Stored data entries
-*-
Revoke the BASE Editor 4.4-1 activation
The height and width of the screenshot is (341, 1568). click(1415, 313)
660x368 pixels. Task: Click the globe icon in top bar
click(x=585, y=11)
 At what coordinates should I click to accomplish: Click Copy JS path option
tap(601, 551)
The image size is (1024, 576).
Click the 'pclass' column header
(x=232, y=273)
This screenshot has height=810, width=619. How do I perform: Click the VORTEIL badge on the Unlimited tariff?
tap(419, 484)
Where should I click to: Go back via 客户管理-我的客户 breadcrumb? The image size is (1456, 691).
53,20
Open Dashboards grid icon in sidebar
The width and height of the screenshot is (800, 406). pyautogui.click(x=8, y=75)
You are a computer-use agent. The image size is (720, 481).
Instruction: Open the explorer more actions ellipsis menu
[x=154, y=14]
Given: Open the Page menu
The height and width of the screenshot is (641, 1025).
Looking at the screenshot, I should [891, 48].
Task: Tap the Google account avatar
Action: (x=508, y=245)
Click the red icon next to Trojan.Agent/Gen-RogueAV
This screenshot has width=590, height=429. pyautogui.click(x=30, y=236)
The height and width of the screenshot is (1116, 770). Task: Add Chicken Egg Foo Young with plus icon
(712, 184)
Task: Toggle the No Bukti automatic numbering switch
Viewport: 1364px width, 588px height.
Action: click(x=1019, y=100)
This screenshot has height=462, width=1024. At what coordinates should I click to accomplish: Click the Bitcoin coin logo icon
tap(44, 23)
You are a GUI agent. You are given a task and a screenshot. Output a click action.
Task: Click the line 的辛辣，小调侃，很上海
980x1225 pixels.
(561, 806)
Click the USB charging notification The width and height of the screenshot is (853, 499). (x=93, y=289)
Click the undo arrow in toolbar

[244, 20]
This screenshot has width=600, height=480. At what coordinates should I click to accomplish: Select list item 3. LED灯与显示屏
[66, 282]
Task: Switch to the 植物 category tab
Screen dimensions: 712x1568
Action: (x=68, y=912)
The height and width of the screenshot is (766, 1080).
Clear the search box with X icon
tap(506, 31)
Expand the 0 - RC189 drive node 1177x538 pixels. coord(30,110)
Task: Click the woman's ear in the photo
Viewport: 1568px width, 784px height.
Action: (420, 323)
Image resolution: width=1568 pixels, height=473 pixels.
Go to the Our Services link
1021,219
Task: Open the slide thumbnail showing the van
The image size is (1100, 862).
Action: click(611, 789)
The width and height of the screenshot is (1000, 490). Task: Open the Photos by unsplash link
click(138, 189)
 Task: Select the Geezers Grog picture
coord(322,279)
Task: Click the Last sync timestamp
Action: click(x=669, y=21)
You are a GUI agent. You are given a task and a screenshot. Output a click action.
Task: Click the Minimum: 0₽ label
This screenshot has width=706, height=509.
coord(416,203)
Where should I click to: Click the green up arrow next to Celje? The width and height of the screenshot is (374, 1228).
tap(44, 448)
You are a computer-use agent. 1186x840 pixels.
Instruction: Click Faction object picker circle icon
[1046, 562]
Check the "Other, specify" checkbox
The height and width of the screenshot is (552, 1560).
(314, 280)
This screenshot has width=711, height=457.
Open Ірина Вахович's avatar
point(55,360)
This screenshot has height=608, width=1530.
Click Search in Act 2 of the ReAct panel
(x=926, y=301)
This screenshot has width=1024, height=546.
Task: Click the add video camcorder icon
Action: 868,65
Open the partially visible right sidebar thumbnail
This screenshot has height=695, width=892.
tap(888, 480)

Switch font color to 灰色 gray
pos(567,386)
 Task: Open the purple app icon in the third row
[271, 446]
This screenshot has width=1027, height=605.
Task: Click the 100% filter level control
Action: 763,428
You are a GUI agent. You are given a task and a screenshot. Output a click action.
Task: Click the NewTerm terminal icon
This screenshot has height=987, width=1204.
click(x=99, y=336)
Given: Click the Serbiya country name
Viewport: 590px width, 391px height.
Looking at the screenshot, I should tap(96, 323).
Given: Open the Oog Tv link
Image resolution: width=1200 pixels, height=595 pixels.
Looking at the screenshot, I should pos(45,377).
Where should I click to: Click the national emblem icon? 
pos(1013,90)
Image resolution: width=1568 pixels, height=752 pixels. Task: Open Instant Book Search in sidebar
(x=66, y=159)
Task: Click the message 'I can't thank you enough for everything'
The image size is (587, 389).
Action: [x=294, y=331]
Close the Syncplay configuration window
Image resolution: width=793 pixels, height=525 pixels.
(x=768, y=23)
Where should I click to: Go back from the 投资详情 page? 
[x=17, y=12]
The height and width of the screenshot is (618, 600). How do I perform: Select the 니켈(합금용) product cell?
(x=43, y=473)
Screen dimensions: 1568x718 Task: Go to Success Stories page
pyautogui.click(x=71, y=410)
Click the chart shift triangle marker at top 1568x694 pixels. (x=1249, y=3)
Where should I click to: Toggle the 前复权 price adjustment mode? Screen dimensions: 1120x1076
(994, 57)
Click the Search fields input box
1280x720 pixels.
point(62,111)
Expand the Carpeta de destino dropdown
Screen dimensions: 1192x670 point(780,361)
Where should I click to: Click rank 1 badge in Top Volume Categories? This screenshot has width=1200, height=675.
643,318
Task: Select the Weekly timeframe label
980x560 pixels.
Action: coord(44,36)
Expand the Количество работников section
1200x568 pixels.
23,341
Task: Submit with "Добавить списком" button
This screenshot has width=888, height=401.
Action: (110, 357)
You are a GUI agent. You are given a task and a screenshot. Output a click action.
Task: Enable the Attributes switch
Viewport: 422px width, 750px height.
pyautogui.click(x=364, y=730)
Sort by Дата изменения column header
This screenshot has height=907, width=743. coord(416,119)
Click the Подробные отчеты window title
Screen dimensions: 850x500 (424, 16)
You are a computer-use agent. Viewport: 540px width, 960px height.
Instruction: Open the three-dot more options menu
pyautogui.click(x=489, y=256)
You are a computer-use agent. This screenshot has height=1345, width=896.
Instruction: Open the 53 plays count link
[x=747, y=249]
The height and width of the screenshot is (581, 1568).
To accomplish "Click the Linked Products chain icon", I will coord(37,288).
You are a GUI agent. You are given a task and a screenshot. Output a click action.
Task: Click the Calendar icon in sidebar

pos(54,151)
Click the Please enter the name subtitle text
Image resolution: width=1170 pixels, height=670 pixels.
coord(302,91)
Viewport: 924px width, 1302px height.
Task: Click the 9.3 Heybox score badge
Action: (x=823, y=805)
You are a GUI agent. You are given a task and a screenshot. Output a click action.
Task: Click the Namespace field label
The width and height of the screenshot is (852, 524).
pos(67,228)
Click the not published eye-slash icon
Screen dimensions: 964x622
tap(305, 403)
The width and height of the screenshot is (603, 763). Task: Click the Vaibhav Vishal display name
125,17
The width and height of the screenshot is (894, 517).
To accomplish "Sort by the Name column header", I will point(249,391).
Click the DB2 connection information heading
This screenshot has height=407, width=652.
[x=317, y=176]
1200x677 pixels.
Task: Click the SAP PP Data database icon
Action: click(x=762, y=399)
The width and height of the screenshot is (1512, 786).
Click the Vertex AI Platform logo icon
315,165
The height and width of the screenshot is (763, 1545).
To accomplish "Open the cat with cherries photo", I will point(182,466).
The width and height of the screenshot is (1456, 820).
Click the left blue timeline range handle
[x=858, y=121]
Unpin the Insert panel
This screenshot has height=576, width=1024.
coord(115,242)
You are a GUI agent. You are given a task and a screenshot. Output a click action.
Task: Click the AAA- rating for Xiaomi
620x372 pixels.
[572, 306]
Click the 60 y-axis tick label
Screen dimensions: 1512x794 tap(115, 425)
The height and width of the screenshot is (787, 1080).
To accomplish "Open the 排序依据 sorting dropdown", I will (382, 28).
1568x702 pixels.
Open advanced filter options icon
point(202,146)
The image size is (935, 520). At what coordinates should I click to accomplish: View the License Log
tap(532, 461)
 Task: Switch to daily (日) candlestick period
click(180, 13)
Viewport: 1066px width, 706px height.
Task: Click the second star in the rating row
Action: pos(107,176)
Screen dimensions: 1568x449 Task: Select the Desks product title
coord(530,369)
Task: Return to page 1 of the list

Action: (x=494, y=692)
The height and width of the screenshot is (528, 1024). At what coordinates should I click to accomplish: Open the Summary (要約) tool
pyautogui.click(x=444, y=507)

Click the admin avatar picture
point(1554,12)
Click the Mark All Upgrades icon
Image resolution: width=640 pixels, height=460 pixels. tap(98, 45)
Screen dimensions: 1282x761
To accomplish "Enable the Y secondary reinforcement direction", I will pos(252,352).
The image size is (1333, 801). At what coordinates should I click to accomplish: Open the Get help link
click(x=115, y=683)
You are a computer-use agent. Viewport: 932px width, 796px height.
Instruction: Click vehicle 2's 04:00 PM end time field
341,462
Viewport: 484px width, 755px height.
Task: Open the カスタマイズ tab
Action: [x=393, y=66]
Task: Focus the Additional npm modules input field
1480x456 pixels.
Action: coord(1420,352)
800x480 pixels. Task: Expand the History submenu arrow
-*-
Each line of the entries that holds "input" should be counted, and only the total given.

§ **EXERCISE SOLUTION**
2